§ Required work: Continue the opinion on releasing matrimonial files from where it stops.

§ Text to read:
------------------------------
Attorney General of New York — Opinion
Dec 10, 2002
Opn. No. 2002-20 (Ops. N.Y. Atty. Gen. Dec. 10, 2002)

Opinion

December 10, 2002

CPLR § 2219; CRIMINAL PROCEDURE LAW § 610.10; DOMESTIC RELATIONS LAW § 235; JUDICIARY LAW § 90(10); 22 N.Y.C.R.R. § 691.5.

A subpoena issued by the Grievance Committee and signed by the Clerk of the Appellate Division does not supplant the requirement of a court order set forth in Domestic Relations Law section 235.


Lorna Goodman, Esq. Informal Opinion County Attorney No. 2002-20 County of Nassau Office of the County Attorney Ralph G. Caso Executive and Legislative Building One West Street Mineola, New York 11501-4820

Dear Ms. Goodman:

This is in response to your inquiry as to whether Domestic Relations Law ("DRL") § 235 requires a court order prior to releasing documents in a matrimonial action to a Grievance Committee. Specifically, you state in your letter that the Office of the Nassau County Clerk of the Court was served with a subpoena for a matrimonial file from the Grievance Committee of the Appellate Division, Second Department. The Nassau County Clerk's office denied this request due to the apparent constraints of DRL § 235(1), which requires a court order when releasing such files to a non-party. Upon this denial, you were informed by the Grievance Committee that a court order was not necessary, and that a subpoena signed by the Clerk of the Appellate Division would suffice to permit release of the file. You indicated that the Grievance Committee did not cite any statutory authority in support of its position. You seek an opinion as to whether a subpoena signed by the Clerk of the Appellate Division suffices to supplant the requirement of a court order for release of a matrimonial file pursuant to DRL § 235(1).

The Nassau County Clerk serves dual roles as the clerk of the Nassau County Supreme Court and as the administrator of the County Clerk's office.

We conclude that a subpoena issued by the Grievance Committee and signed by the Clerk of the Appellate Division does not supplant the requirement of a court order set forth in DRL § 235(1). The statute has been narrowly construed to implement its policy of protecting the confidentiality of matrimonial records and it does not expressly exempt the Grievance Committee from the requirement for a court order. Therefore, we find that the Grievance Committee, like any other non-party, should seek a court order to obtain access to the matrimonial file.

You have informed this office that the particular incident that prompted your inquiry was resolved when the County Clerk obtained an order from a Nassau County Supreme Court Justice permitting the Clerk to release the documents. Because you have advised us that this is a recurring issue for the County Clerk's office, this office will offer its guidance.
------------------------------
§ Material provided:

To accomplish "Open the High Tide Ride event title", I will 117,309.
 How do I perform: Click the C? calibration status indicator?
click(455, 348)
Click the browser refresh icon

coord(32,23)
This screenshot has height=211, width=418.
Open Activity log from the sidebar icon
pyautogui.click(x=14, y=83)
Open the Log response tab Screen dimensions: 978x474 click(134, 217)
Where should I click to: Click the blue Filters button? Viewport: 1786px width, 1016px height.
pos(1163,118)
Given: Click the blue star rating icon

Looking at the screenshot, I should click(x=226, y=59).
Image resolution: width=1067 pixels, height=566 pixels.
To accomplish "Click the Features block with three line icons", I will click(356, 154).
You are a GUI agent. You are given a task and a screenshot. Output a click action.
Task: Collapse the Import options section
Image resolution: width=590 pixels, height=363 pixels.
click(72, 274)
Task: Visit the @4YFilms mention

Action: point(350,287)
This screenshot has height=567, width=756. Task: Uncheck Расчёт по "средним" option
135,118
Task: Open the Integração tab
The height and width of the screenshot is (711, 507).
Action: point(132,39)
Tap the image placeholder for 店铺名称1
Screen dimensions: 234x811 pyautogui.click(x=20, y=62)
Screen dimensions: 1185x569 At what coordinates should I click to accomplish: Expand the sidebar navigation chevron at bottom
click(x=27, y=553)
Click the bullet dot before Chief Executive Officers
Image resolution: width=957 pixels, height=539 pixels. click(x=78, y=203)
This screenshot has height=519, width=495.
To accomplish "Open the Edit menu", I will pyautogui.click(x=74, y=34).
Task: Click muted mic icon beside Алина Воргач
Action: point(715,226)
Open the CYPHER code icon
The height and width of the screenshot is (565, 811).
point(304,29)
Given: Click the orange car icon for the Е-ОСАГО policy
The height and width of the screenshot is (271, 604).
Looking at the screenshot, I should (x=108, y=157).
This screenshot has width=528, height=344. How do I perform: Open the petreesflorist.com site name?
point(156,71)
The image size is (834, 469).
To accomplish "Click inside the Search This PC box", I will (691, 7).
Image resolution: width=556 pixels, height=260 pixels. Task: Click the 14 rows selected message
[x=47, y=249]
------------------------------
§ Response to this task:
Domestic Relations Law § 235(1) provides:

An officer of the court with whom the proceedings in a matrimonial action or a written agreement of separation or an action or proceeding for custody, visitation or maintenance of a child are filed, or before whom the testimony is taken, or his clerk, either before or after the termination of the suit, shall not permit a copy of any of the pleadings, affidavits, findings of fact, conclusions of law, judgment of dissolution, written agreement of separation or memorandum thereof, or testimony, or any examination or perusal thereof, to be taken by any other person than a party, or the attorney or counsel of a party, except by order of the court.

This section was enacted in 1962, but its provisions date back to 1847. The policy behind the statute is to protect the confidentiality of matrimonial actions, which can often involve "painful, even embarrassing details, which the parties should have a right to keep private." See Alan D. Scheinkman, Practice Commentaries, McKinney's Cons. Laws of N.Y., Book 14 C235:1, at 170. The restrictions imposed by DRL § 235(1) may be overcome by court order, but such orders are not available "for the mere asking" and a showing of "special circumstances" is required. Id. at 171; see, e.g., Hovigam v. Marchand's Sch. of Dance, Inc., 225 A.D.2d 522 (2d Dep't 1996) (affirming lower court's denial of defendants' motion to inspect plaintiff's matrimonial file in personal injury case on grounds that defendants failed to demonstrate a sufficient nexus between marital proceedings and the plaintiff's alleged injury to warrant overcoming the statutory protection). Before the court may order disclosure of proceedings protected by DRL § 235, the party applying for such disclosure must adequately demonstrate that "the intrusion into essentially private matters is warranted and that special circumstances are required." Rubino v. Albany Med. Ctr., 126 Misc.2d 204, 208 (Sup.Ct. 1984).

The statute's legislative history does not shed light on the issue of whether a Grievance Committee subpoena would supplant the statute's court order requirement.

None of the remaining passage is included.